══ Given passage ══

= Wamsutta =

Native American leader

Wamsutta (c. 1634–1662), known to the New England colonists as Alexander, was the eldest son of Massasoit (meaning Great Leader) Ousa Mequin of the Pokanoket within the Wampanoag nation, and the brother of Metacomet (or Metacom).

==Life==

The name of Wamsutta and his mark appear on the 1652 deed of purchase of Old Dartmouth.

Wamsutta was born circa 1634. He was the eldest son of Massasoit Ousa Mequin, leader of the Pokanoket, and he married Weetamoo.

Upon Massasoit's death, Wamsutta became the leader of the Pokanoket, overseeing tribes in territory covering parts of present-day Massachusetts and Rhode Island. Wamsutta, whom the English called Alexander, agreed to uphold the peace established by his father. Facing a decline in the fur trade, he sought to maintain the Pokanoket's influence by selling land to colonists. The English accused him of conspiring with the Narragansetts to stage an attack. In 1662, the Plymouth Court summoned Wamsutta for unauthorized land negotiations and detained him. Following his interrogation, Wamsutta fell ill and died under uncertain circumstances.

═══
══ Data section ══

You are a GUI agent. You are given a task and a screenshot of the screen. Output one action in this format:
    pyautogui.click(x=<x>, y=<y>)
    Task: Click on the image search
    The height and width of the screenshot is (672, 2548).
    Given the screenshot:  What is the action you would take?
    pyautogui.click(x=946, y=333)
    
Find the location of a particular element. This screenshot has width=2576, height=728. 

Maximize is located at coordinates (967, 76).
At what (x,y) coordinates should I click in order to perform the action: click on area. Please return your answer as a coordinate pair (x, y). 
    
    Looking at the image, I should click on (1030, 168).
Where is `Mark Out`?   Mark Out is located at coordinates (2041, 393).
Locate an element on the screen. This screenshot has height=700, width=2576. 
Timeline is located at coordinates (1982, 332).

═══

### [Work instructions]
Condense the paragraph in the passage on Wamsutta that begins "Upon Massasoit's death" into a bulleted list that keeps its main facts. The lines have nothing to do with the passage on Wamsutta.

### [Response box]
- After Massasoit died, Wamsutta became leader of the Pokanoket. He oversaw tribes in parts of present-day Massachusetts and Rhode Island.
- Wamsutta, whom the English called Alexander, agreed to keep the peace his father had established.
- As the fur trade declined, he sold land to colonists to maintain Pokanoket influence.
- The English accused him of conspiring with the Narragansetts to stage an attack.
- In 1662 the Plymouth Court summoned and detained him for unauthorized land negotiations.
- After his interrogation he fell ill and died under uncertain circumstances.